The close kinship between circuses and horror fiction has been well documented. Tom Browning’s early silent films articulate this relationship quite beautifully. The physical act of viewing segmented attractions and being moved by what the viewer is witnessing is certainly an apt comparison to the act of early movie watching. The cinema of Meilies, the Lumière Brothers, Alice Guy, or Thomas Edison have perhaps more in common with this form of artistry. And indeed, early film exhibition found its earliest home in vaudeville shows. The short durations of these films and the novel technological innovation of moving images made them ripe for multi-film programs strung together much like a circus. The modernist sensibilities of these films made up what film theorist/historian Tom Gunning has called the “cinema of attractions;” a movie going experience that emphasized both the illusory aspects of the technology, the knowledge of the film as a novel fiction, and also the ability of this fictional representation of the world to make us “believe” in them enough to react. This isn’t to say that semblances of narrative were completely absent from these films; but rather, that narrative was the frame that held together the spectacle.
“Circus of Horrors” is a film that speaks to this tradition in a feverishly clear and manic voice. It is a film that wallows in the sensational aspects of its setting. Which isn’t to say the film lacks a narrative, but it is their only marginally, providing the bullet points or sign posts for the audience and the characters on screen to get to where they need to be. Normally this type of thin logic would be laughable and hackneyed—and “Circus of Horrors” does fall victim to this from time to time—but the sheer rapturous delight it takes in showing the circus acts, moments of tense action, and sexuality harkens to this instinctual memory of what it most have been like to see a film as a “pure” attraction.
Directed by Sidney Hayers, “Circus of Horrors” begins in 1947 Britain.
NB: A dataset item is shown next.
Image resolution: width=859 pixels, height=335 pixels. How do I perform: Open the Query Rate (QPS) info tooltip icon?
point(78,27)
The film opens as a brilliant but unethical plastic surgeon flees the countryside following the accidental disfigurement of a patient. Now a fugitive, the surgeon assumes the new identity of Dr. Bernard Schuler (Anton Diffring) and escapes to France with his associates, Angela (Jane Hylton) and her brother Martin (Kenneth Griffith). The group happens upon a young girl whose father (Donald Pleasence, oh yea!) operates a failing circus. The girl’s face has been scarred in a German bombing of her school during the war and Schuler offers to repair it in exchange for part ownership of the circus. The operation is successful and following a freak accident resulting in the father’s death, Schuler becomes the sole proprietor of the circus. He embraces the role, using the cover as an opportunity to continue his experiments on the faces of criminals, turning them into beautiful specimens and blackmailing them into becoming performers. However, when more and more accidental deaths begin to pile up, the circus comes under the suspicion of the authorities and Schuler risks unveiling his past.
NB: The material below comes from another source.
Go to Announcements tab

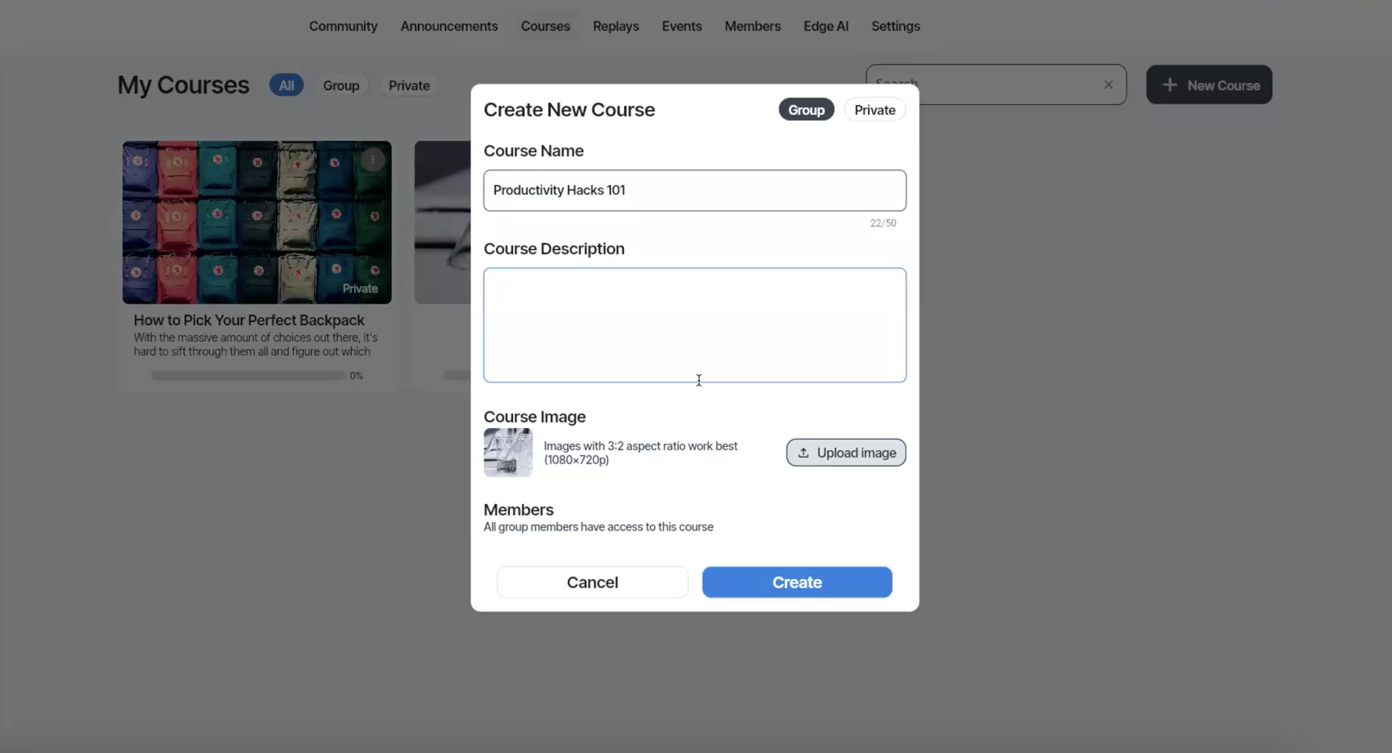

If this all sounds a little more than convoluted it’s probably because it is. There are a number of high melodramatic moments in which characters reveal desires or schemes that seem to just spring out from their subconscious. In particular, Schuler’s companions Angela and Martin are hopelessly tethered to the man. Angela cannot help but love him though his sexual promiscuity with the circus performers is quite apparent and to her chagrin. Martin continually expresses his angst and distaste for his role as Schuler’s assassin but continues to murder performers who may cause trouble. The final act of the film is particularly rife with moments like this. Characters who have met merely a few scenes prior are seen rolled up in each other’s arms, promising companionship and making out in that old school “face-smash” style of kissing that I hope no one ever really did. In a way moments like these have an existential quality in the sense that these people are hopelessly compelled to act but have no true focus other than what is immediately in front of them. There are scenes that seem like they could have been pulled from an Antonioni film if they weren’t saturated with screaming color and shrieking violence.
But as “Circus of Horrors” unfolds, the film’s concern for narrative causality becomes increasing absent. The film is less concerned with exploring particular character psychologies or narrative tropes than it is with exploring the sensationalist qualities of human emotion and our experience of watching bodies perform actions that would normal force emotional responses. The camera pushes in, pulls out, or cuts to close-ups of screaming, laughing, crying faces while also lingering at a distance as we watch acrobats and knife throwers in action. It is in the moments of spectacle, intratextually within the film and for the audience, that the experience of watching spectacle is foregrounded; like a wild kaleidoscope of bodies and colors twirling into a climax. This theme is presented not only in the physical feats of the acrobats but also in the “Hall of Beauty” circus stage in which various scenes from famous literature and myth are reconstructed as still lives, Schuler’s remodeled criminals standing in for Helen of Troy or Adam and Eve. In a way, Schuler’s ability to sculpt and create more perfect versions of these individuals is analogous to the act of filmmaking which frames our experience of watching the unflinching ability of the circus performers, Schuler’s violent actions, and sex.